Nearly four years removed from her 2014 LP Pink City, Jennifer Castle has lifted the curtain on a follow-up effort.
Titled Angels of Death, the record will arrive May 18 through Idée Fixe/Paradise of Bachelors. Running 10 tracks in length, Castle's third album is said to be "a sublime meditation on mortality and memory, ghosts and grief... in the form of mystic-minimalist country-soul torch songs about writing, time travel, and spectral visitations.
Castle wrote and recorded Angels of Death in a 19th century church near the shores of Lake Eerie. The album was produced by Jeff Murrich, with lead guitarist Paul Mortimer, acoustic guitarist David Clarke, pianist/organist Jonathan Adjemian, bassist Mike Smith, backing vocalists Victoria Cheong and Isla Craig, and drummer Robbie Gordon joining Castle on the LP.

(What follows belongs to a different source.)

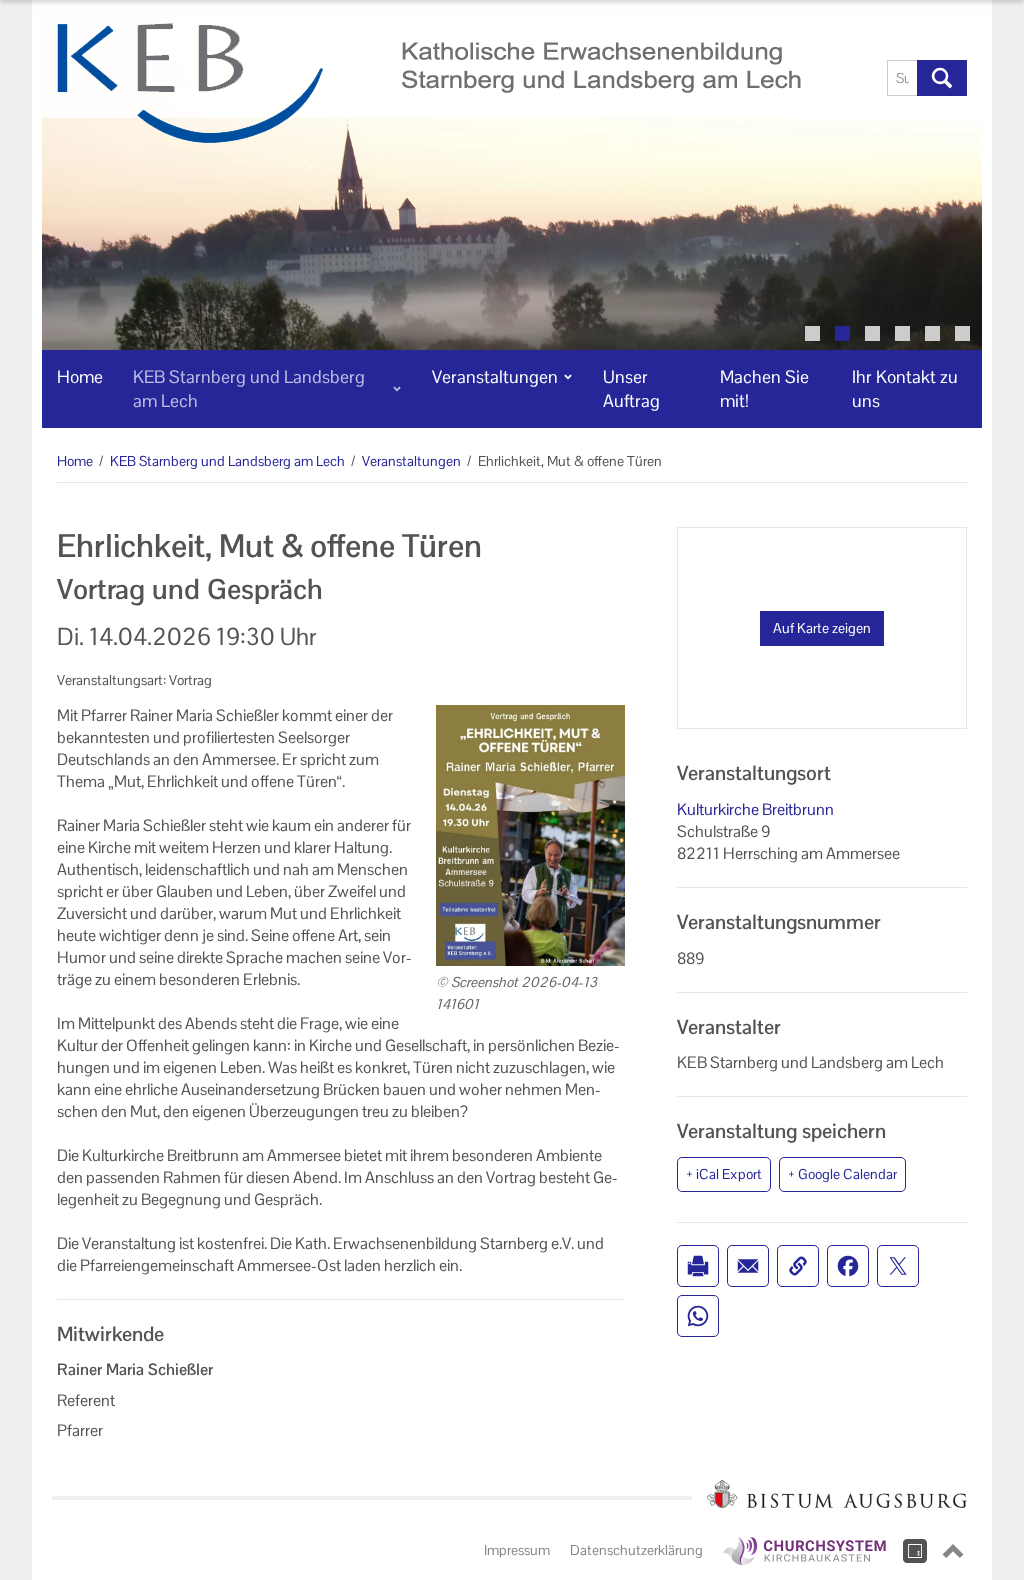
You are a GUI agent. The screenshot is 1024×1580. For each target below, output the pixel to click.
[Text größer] (856, 78)
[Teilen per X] (898, 1266)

Castle expanded on the record's themes as follows:
The fictional concept of death rears its head in so many of my songs, always on the periphery, or as a side note, or a reminder, a punchline or the bottom line, always sniffing around like a death dog. For once I wanted to try to put it in my center vision. In order to talk about death, I armed myself with the only antidote I know: writing. Is this a record about death or a record about writing? Hard to tell in the end. I began to think of poetry as time travel. I tried to write messages to the future.